I believe that Jesus is dead, even he was a historical person, even he had done miracles,
but now he is dead, as any dead man who died and never come back. Christianity is a hopeless religion.
But if you're allowing the possibility that He could have performed thaumaturgy, then you've pretty much left the door open to any fantastic occurrence, including Jesus's resurrection. There are probably space-cult Christians that don't even require their revised Founder's miraculous feats to be violations of natural regularities, but the result of advanced technology (though some of their own premature explanations offered along that line might involve pseudoscience).

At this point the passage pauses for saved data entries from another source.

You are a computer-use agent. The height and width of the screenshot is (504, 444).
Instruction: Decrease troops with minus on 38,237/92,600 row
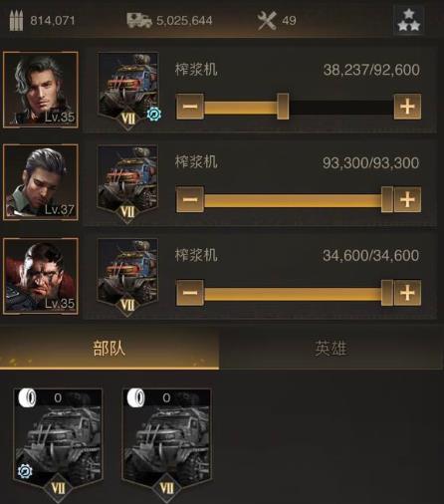[190, 107]
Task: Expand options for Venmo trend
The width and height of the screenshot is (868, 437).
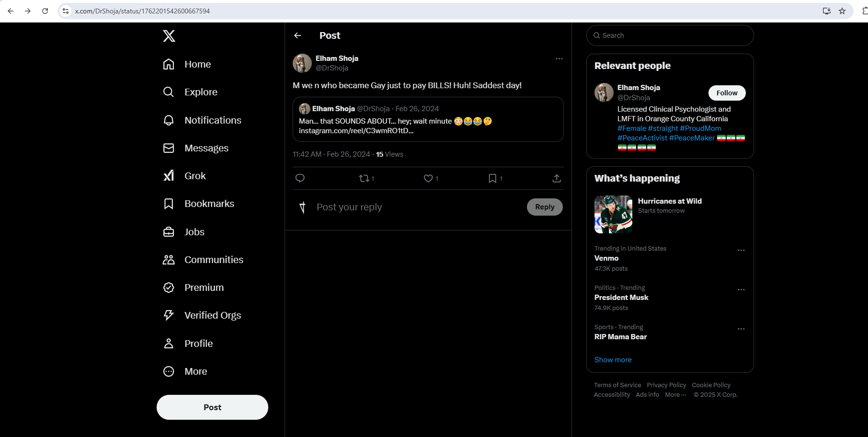Action: click(741, 251)
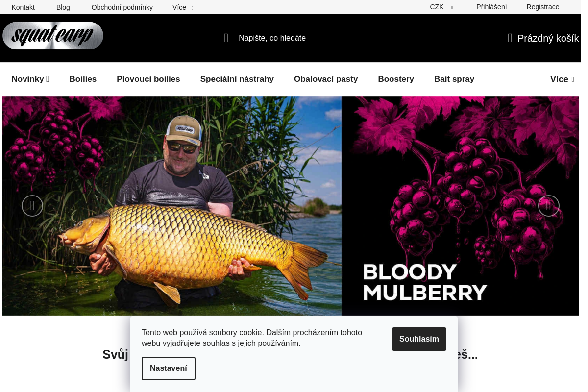Open the Boilies category
The width and height of the screenshot is (588, 392).
click(x=83, y=79)
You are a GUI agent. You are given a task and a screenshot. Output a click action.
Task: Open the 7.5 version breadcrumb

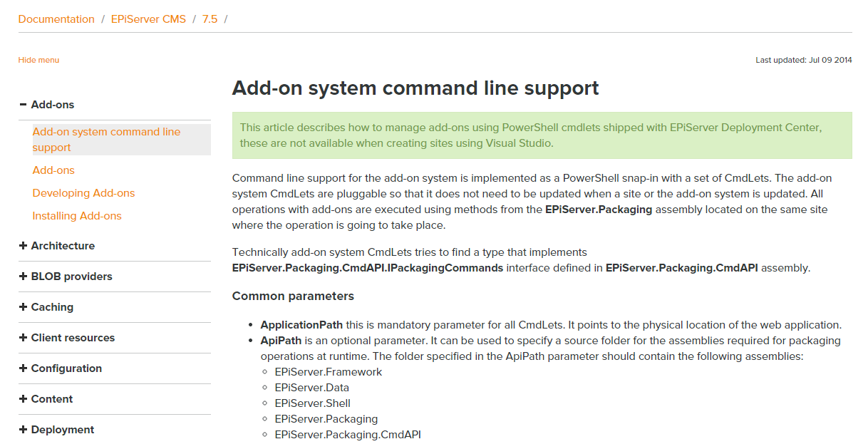210,19
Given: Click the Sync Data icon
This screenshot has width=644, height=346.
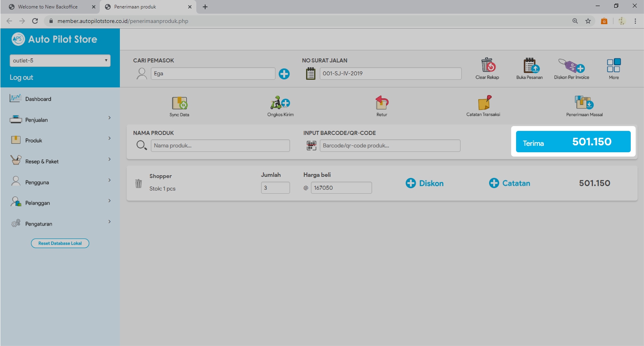Looking at the screenshot, I should pos(179,103).
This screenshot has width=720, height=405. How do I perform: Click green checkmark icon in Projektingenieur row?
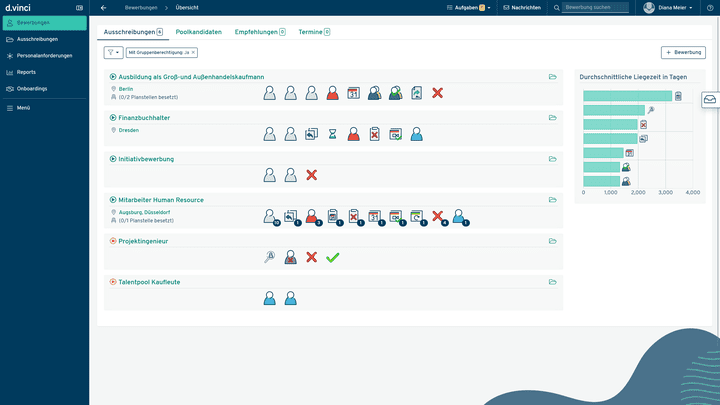click(x=333, y=257)
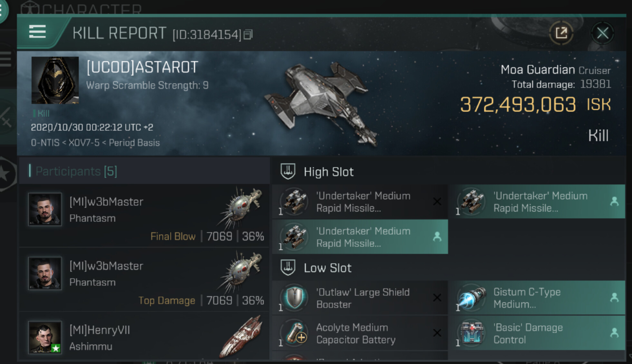632x364 pixels.
Task: Click the share kill report icon
Action: click(561, 33)
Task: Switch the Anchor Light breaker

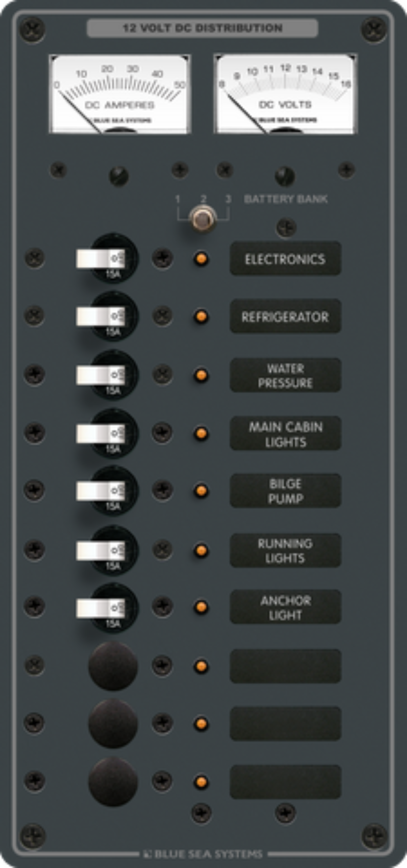Action: [x=101, y=608]
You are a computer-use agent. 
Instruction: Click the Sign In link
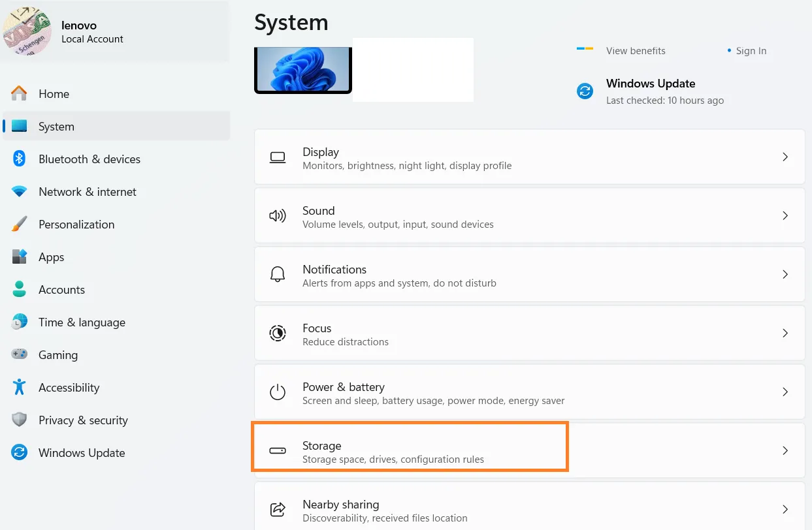(751, 50)
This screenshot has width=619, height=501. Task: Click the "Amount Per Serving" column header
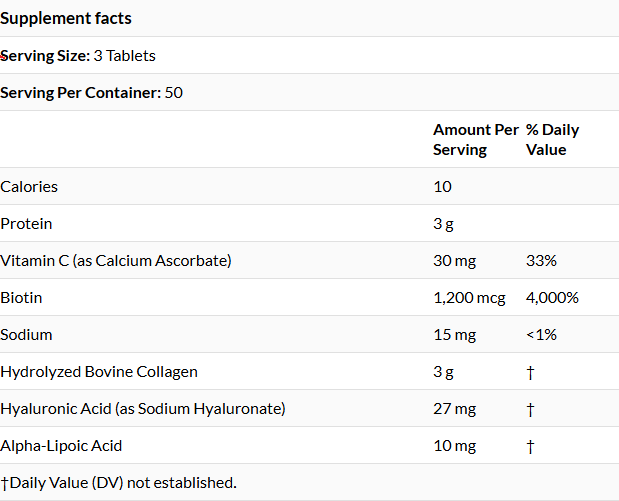coord(475,140)
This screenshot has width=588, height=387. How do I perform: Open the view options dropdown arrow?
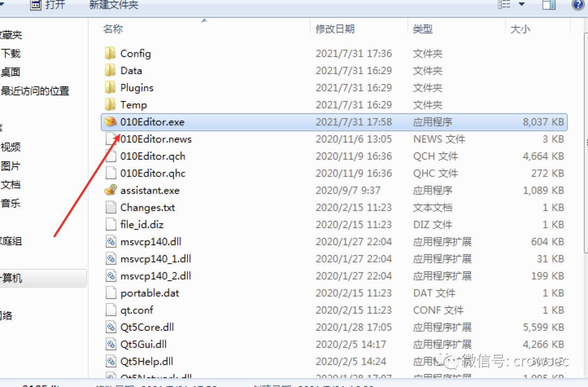[x=522, y=4]
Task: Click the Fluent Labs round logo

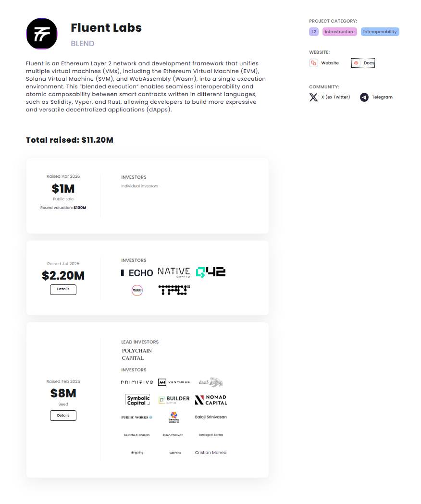Action: click(x=42, y=34)
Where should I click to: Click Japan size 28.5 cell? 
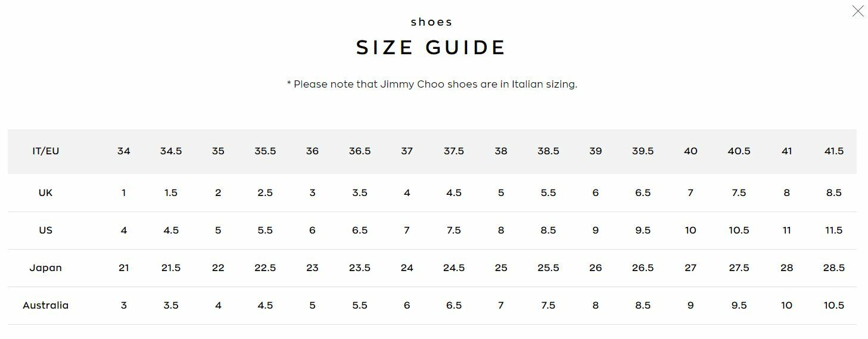pos(833,268)
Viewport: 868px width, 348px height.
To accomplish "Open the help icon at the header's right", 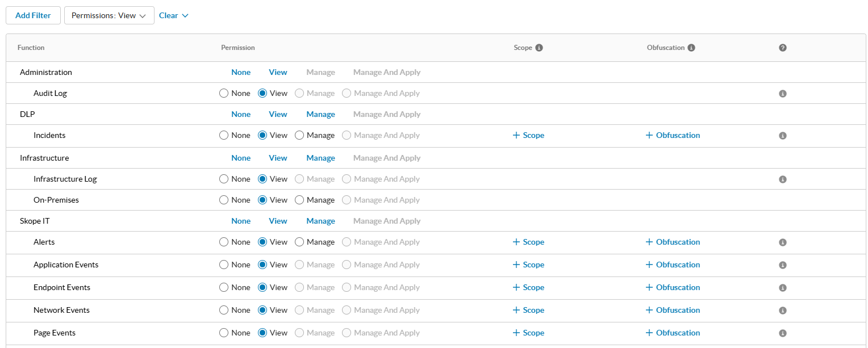I will click(782, 48).
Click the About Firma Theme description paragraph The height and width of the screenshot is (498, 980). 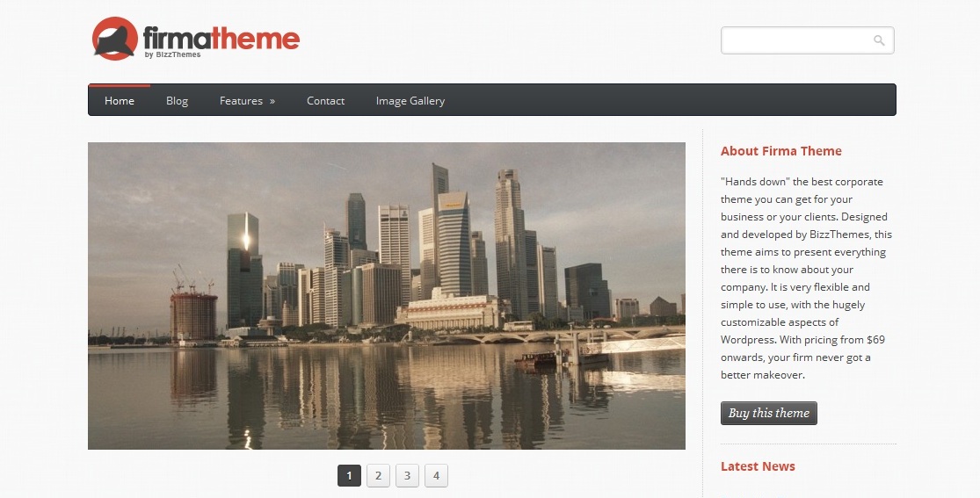(804, 278)
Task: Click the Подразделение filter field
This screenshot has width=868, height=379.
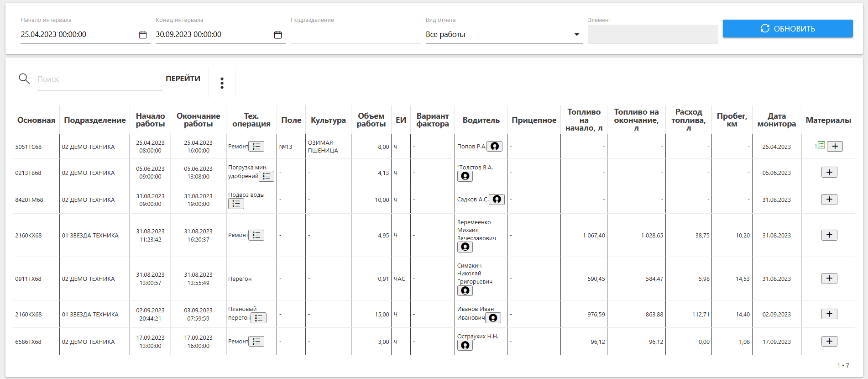Action: (355, 35)
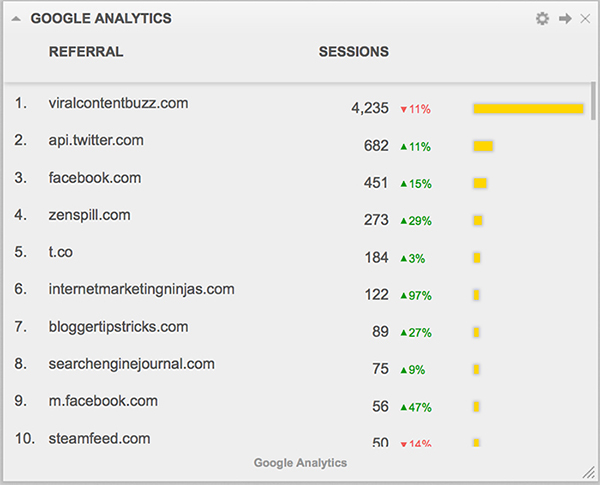The image size is (600, 485).
Task: Select internetmarketingninjas.com referral
Action: [x=141, y=289]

'Tis better to debunk religious accounts on the basis of conflicting evidence outputted by the range of scientific research dealing with events of history / the past -- than going down the road of appealing to dogmas about what is supposed to be universally impossible according to this or that world-view, practice / profession, philosophy, another religion, etc. (i.e.: "By gosh, I know my generalizations are beyond any doubt whatsoever because I have personally witnessed and studied every iota of the universe at all scales over past, present, and future so as to confirm that no anomalies have ever happened / will happen -- as well as no concealed / obscured interventions from space aliens or future posthumans occurring upon Earth. I also have stepped outside existence as represented / presented via experience and grasped by reasoning, to confirm that there is indeed nothing vaguely akin to a "Matrix", etc, in such a fully human / mind independent realm, that could be responsible for generating the natural lawfulness of this reality and accordingly having the capacity to subvert it at convenience, as well edit our memories, change the past, etc. By gosh, I declare that I have done so!").
Accordingly, believers would still have the liberty to make adjustments or concoct whatever scheme could allow their faith to still be possible, as long as it did not intrude upon public education and what is warranted (based upon the evidence) by standards of advanced commonsense (i.e., strive for compatibility with naturalist methodology, secular or neutral systems / institutions, etc). Though, depending upon what strategy is chosen / crafted, some addictive weeping might transpire over having to cast out literal or former cherished interpretations concerning applicable sacred scriptures, in the course of understanding them in the context of a new "rescue plan" for that religious tradition. Philip K. Dick may or may not have avoided such with his "The Roman Empire Never Ended" mass deception explanation, but either way it surely requires some ample elaboration from other thinkers to salvage it up into philosophical territory, and away from the Schizophrenic Writer Badlands.